Once Upon A Time
At one time the Labour Party operated under a comforting myth about its internal democratic processes. The great work of scholarship on this period is "The Labour Party Conference" by Lewis Minkin (Manchester University Press, 1978).
It was then believed (but not by Lewis) that it was possible for the smallest he or she to go to their Local Labour Party Branch Meeting and set a process in motion that could end up shaping the policy not just of the Labour Party, but of its parliamentary wing.
By presenting a motion to a meeting, it might eventually end up being endorsed by the Annual Conference of the Labour Party and be pressed upon the leadship of Parliamentary Labour Party (PLP).
Of course, the myth tended to ignore the difficulties. Would the motion virtually disappear when it was cobbled together with other motions on the same topic at a pre-Conference compositing meeting? If not would you then pursuade the powerful Conference Arrangements Committee to recommend it to Conference for debate ? Next, would the National Executive Committee (NEC) seek to kick it into touch by recommending that it should be remitted to them for further thought ? And even if it eventually carried the day (perhaps against platform opposition), there was a high likelihood that the NEC or the PLP (or both) would just ignore it.
The Value Of The Myth
Yet the myth had important positive aspects. Occasionally activists could stir the conscience of the Party. In 1977 my local Constituency Party in North East Derbyshire did exactly this in a move to seek to protect its Councillors in Clay Cross who had rebelled against the operation of Tory Rent legislation 5 years earlier. It was only after it was carried overwhelmingly at Conference that it was ignored by those who should be Conference's servants.
The big thing about the myth which underlayed the above process is that it was based on clear, precise and understandable democratic principles. When you found that a proposal was subverted by undemocratic procedures, then the party members effected by this knew where to press for changes.
Today's Smoke and Mirrors
In place of yesterday's dreams, we now have a complex mix of Rolling Policy Programmes which are in theory developed through a variety of Policy Commissions which are fed and feed into various Policy Forums. A Joint Policy Committee made up of representatives from the Government, the NEC and the National Policy Forum are then brought into the act, before complex Policy Documents are then rubber-stamped by Annual Conference.

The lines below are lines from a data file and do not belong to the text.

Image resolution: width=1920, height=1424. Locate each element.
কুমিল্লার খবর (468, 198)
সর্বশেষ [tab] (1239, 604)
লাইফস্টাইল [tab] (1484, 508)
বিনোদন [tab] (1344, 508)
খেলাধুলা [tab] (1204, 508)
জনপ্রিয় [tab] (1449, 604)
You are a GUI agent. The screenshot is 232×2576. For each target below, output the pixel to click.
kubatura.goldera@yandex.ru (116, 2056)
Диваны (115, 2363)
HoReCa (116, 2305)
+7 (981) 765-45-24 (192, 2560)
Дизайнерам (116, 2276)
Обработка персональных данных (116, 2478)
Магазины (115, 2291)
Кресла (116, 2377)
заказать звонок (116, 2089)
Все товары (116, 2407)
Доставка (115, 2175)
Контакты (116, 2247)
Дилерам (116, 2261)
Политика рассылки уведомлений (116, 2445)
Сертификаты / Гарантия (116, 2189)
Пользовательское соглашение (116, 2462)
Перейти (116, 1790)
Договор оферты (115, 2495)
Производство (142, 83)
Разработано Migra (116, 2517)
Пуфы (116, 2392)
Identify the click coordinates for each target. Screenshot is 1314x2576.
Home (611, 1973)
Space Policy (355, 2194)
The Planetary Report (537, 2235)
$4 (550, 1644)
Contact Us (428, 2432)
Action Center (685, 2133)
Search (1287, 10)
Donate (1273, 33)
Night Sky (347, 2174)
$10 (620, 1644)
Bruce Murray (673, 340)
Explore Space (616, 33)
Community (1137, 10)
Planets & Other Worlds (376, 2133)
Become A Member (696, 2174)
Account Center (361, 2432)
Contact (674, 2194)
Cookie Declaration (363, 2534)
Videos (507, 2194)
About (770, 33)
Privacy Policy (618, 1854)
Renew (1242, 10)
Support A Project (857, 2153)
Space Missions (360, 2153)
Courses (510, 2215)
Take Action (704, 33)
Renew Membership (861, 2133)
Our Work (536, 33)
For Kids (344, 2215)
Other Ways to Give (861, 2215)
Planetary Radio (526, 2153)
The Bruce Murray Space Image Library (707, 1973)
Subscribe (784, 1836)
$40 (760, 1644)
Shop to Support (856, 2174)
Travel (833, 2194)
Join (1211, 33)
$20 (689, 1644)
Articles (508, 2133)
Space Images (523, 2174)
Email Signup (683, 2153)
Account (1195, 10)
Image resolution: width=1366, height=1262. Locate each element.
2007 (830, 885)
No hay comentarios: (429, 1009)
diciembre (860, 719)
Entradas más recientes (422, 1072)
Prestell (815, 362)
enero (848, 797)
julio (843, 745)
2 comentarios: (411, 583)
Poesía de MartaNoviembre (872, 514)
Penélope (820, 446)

To Labour's dwindling rank and file, all of this is smoke and mirrors and they feel no ownership of the final outcome. In the absence of a clear and understandable decision making process , few in the Party are even aware of the (often theoretical) existence of networks of co-ordinators who can be tapped for a feed-in to this byzantine sytem.
Enter The Woman In Black
If we wish to transform the current structure we need to struggle to understand what it is . This is best done through involving ourselves in its peculiarities. We can then help change it into something that is meaningful.
There is no better way to gain the knowledge we need than by following what Ann Black is doing. She burrows away on a Policy Commission and is an active member of both the NEC and the National Policy Forum. But to bring the rest of us in to the act, she runs an invaluable web-site on which she presents her own reports of the various meetings she attends and provides clear information on their structures. What the Party hides from us, Ann supplies.
No wonder she finishes top of the poll in the Constituency Section of the NEC elections.
What Can We Do ?
It is only with knowledge that we can advance democracy, even if it is mainly a knowledge of what we need to change. I have, therefore, emailed Party HQ to see what I have to do to become a Local Co-ordinator in this process. I can't lose. If they don't answer, I just have to ask Ann.